Diese Frage kann ich nicht beantworten. Über einen entsprechenden allfälligen Antrag an die Generalversammlung befindet der Verwaltungsrat.
Nächstes Jahr werden Finanzverbindlichkeiten in Höhe von über 70 Mio. CHF fällig. Wie sieht Ihre Refinanzierungsstrategie aus?
Es kann ein Vorteil sein, dass wir im kommenden Jahr im momentanen Zinsumfeld einen grösseren Teil unserer Verbindlichkeiten refinanzieren müssen. Denn dieser Teil betrifft vor allem Bestandesliegenschaften, die wir längerfristig halten werden. Daher prüfen wir auch Laufzeiten von 15 Jahren und mehr. Durch die Refinanzierung dieser Verbindlichkeiten können unsere Finanzierungskosten in den kommenden Jahren nochmals reduziert werden.

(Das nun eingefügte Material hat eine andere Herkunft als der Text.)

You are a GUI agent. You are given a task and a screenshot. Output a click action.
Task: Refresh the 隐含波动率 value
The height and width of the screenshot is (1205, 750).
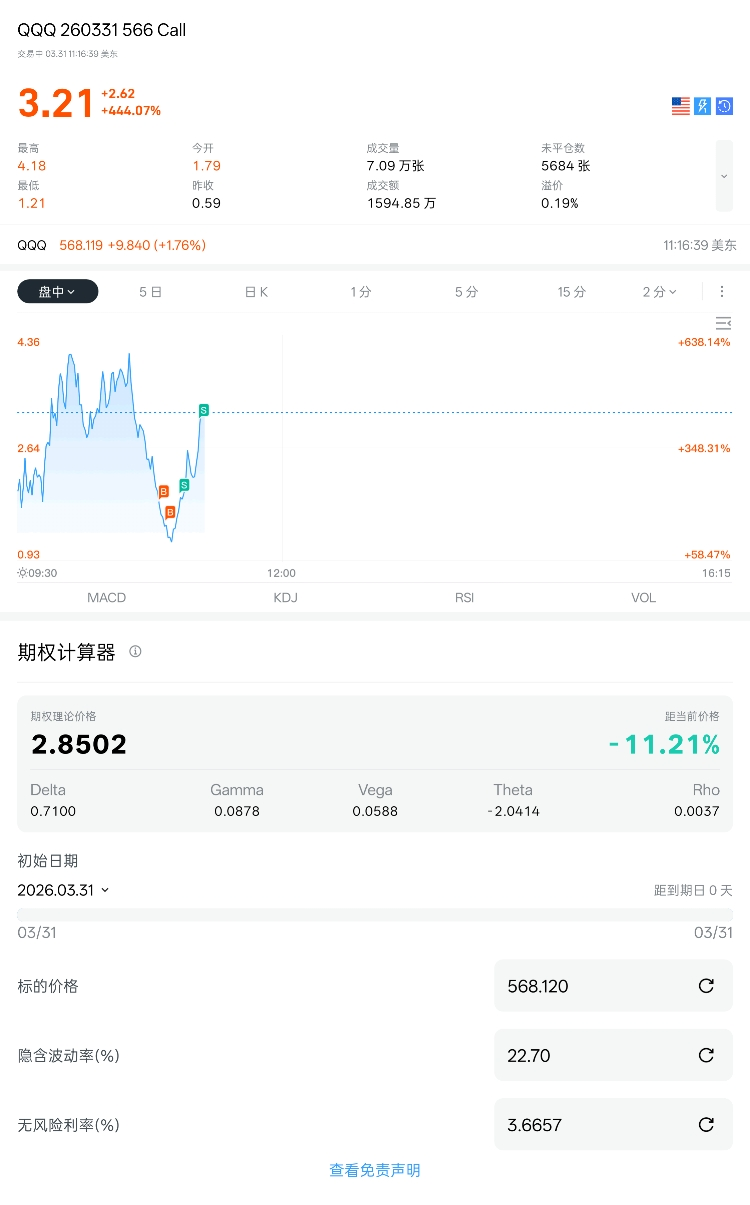click(x=706, y=1055)
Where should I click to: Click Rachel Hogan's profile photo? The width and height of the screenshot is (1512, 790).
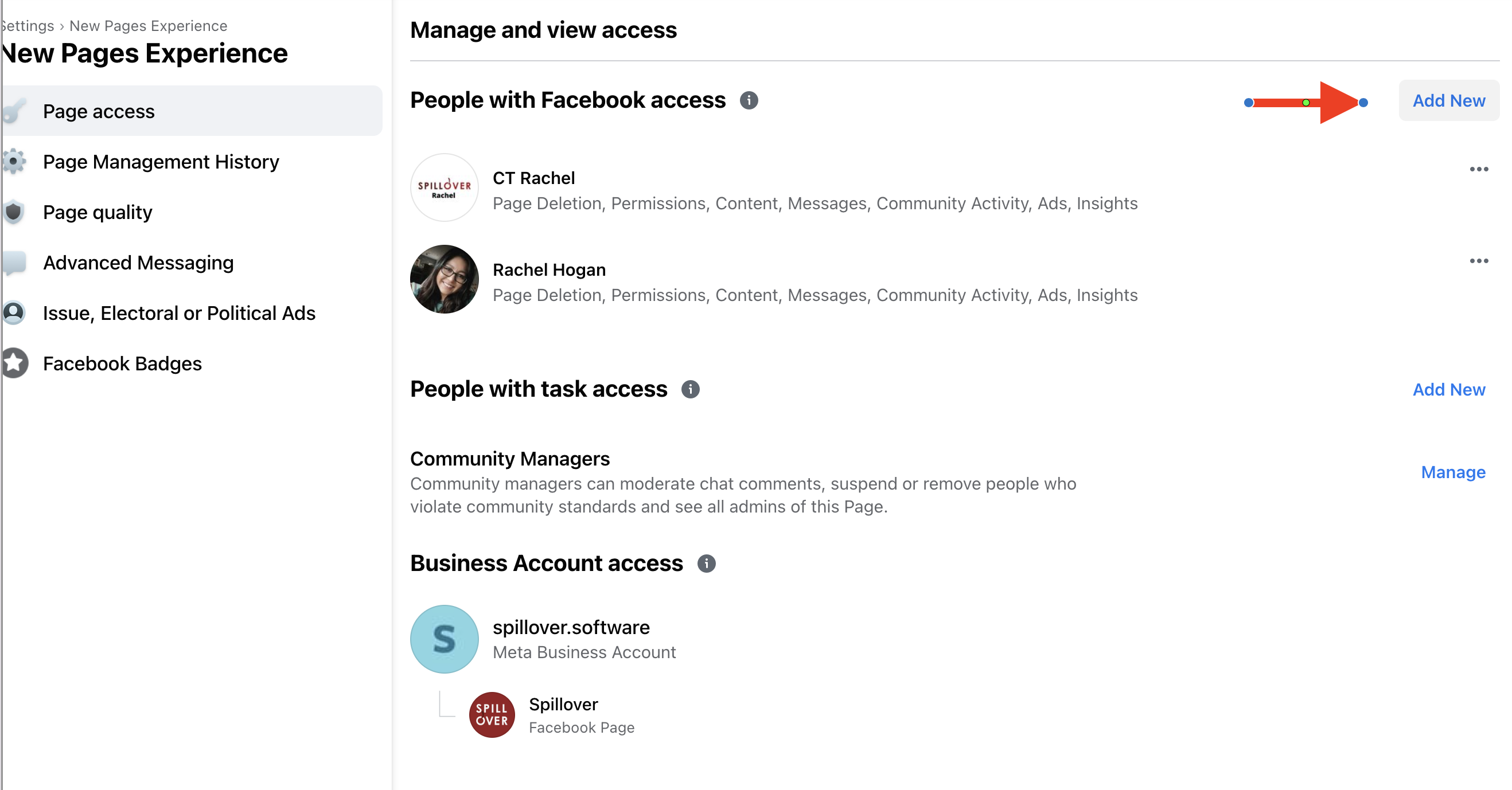(x=445, y=279)
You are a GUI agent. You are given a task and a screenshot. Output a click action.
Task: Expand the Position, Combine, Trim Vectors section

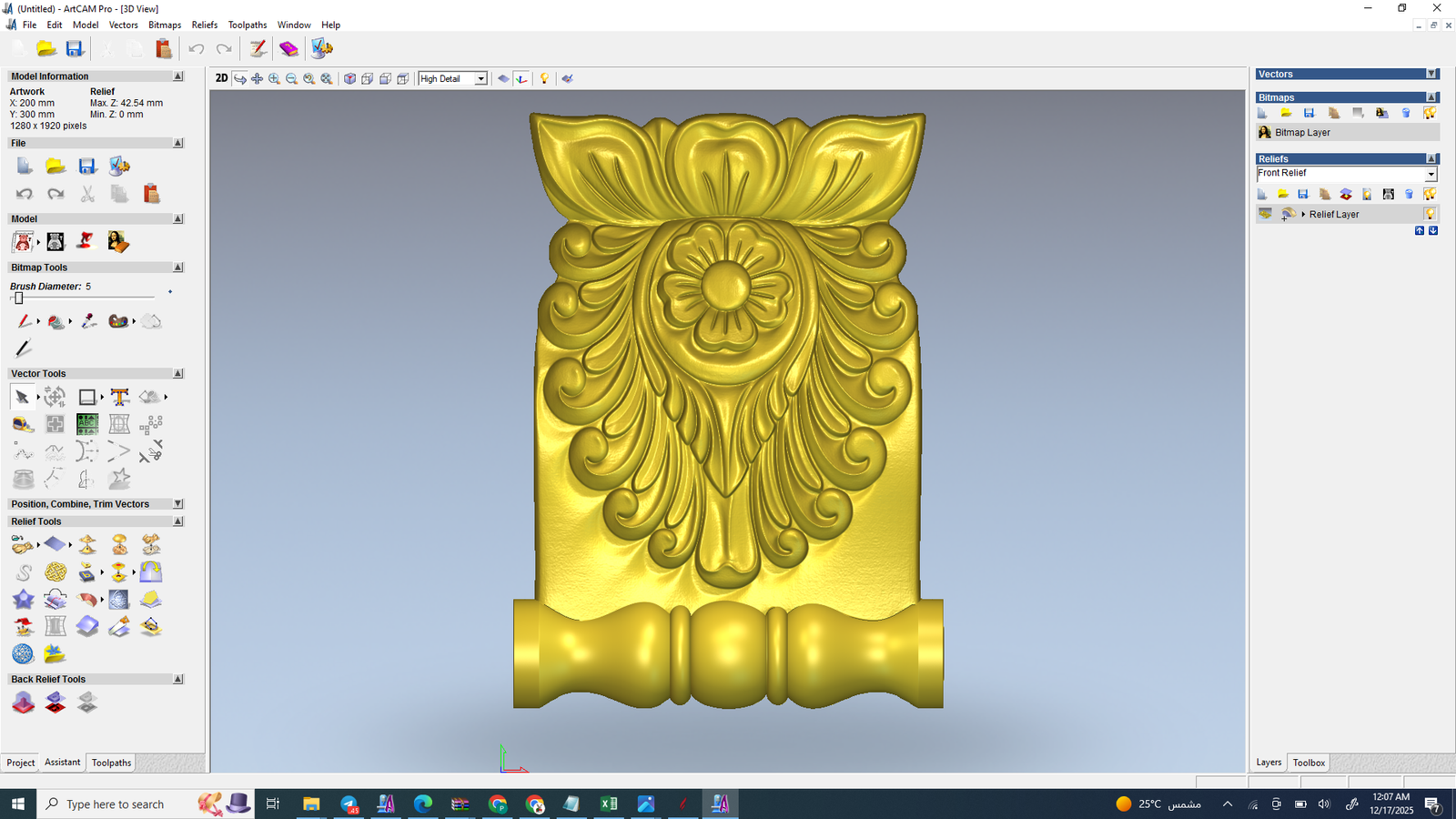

Der Kurs der Espace Real Estate Aktie hat sich schlechter entwickelt als der OTC-X-Immobilienindex. Auf was führen Sie die ungenügende Performance zurück?
Die Erfolge aus Neubewertungen sind bei Espace konservativ ausgewiesen. Andere Mitbewerber bewerten ihre Liegenschaften möglichweise anders und können dadurch unter anderem auch die Periodengewinne erhöhen. Allenfalls sieht der Kapitalmarkt bei diesen Firmen mehr Potenzial und bewertet deren Aktien höher.
Sieht man von den Neubewertungsgewinnen, Verkaufsgewinnen und Gewinnen aus Entwicklung ab, stehen jedoch die anderen Immobiliengesellschaften auf Stufe EBIT nicht besser da.
Es war immer die Strategie von Espace und wird sie auch weiterhin bleiben: 0perativ immer besser werden und operativ nachhaltig gute Ergebnisse erzielen.
Herr Egger, wir danken Ihnen für dieses Gespräch.
Die Aktien der Espace Real Estate Holding AG werden ausserbörslich auf OTC-X gehandelt. Zuletzt wurden 140 CHF pro Aktie gezahlt.